Instructions for the task:
Find the line below with "Task: Select the 12:00 ~ 14:00 time field" and the line with "Screen dimensions: 1568x763". Output them and the lines between, exactly, but not the pictures.

Supplied information:
┄┄┄┄┄┄┄┄┄┄┄┄┄┄┄┄┄┄┄┄

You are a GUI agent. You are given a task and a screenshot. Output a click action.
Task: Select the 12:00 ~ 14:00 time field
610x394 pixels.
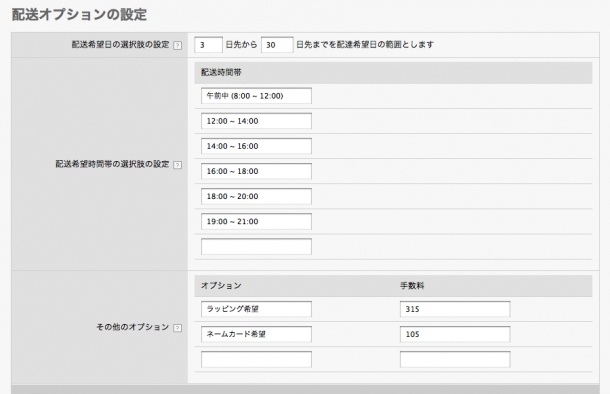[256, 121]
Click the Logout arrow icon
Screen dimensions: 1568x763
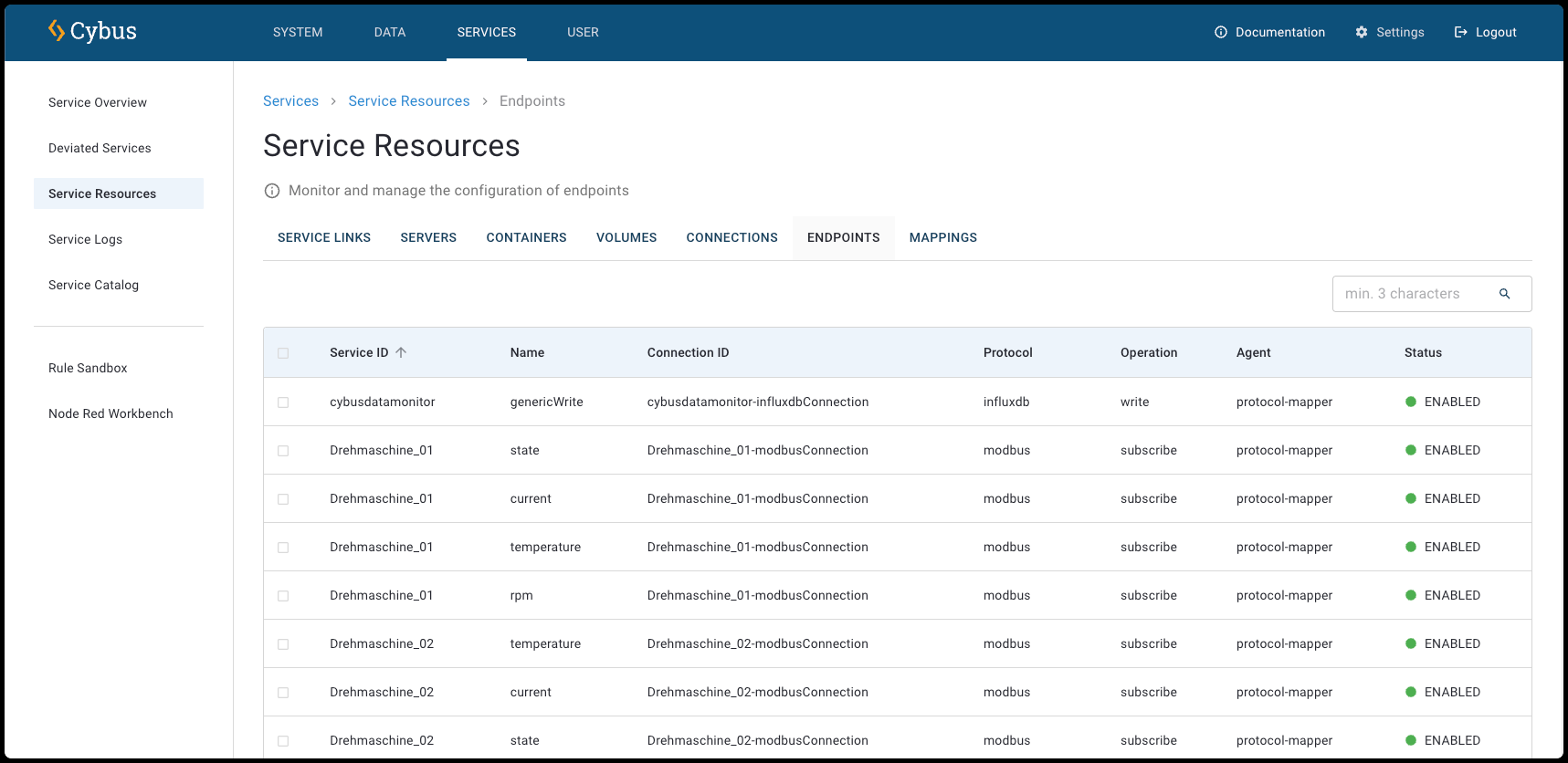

┄┄┄┄┄┄┄┄┄┄┄┄┄┄┄┄┄┄┄┄

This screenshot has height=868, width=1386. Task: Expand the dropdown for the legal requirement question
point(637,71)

┄┄┄┄┄┄┄┄┄┄┄┄┄┄┄┄┄┄┄┄

Written response:
Task: Select the 12:00 ~ 14:00 time field
610x394 pixels.
[256, 121]
Click the Logout arrow icon
Screen dimensions: 1568x763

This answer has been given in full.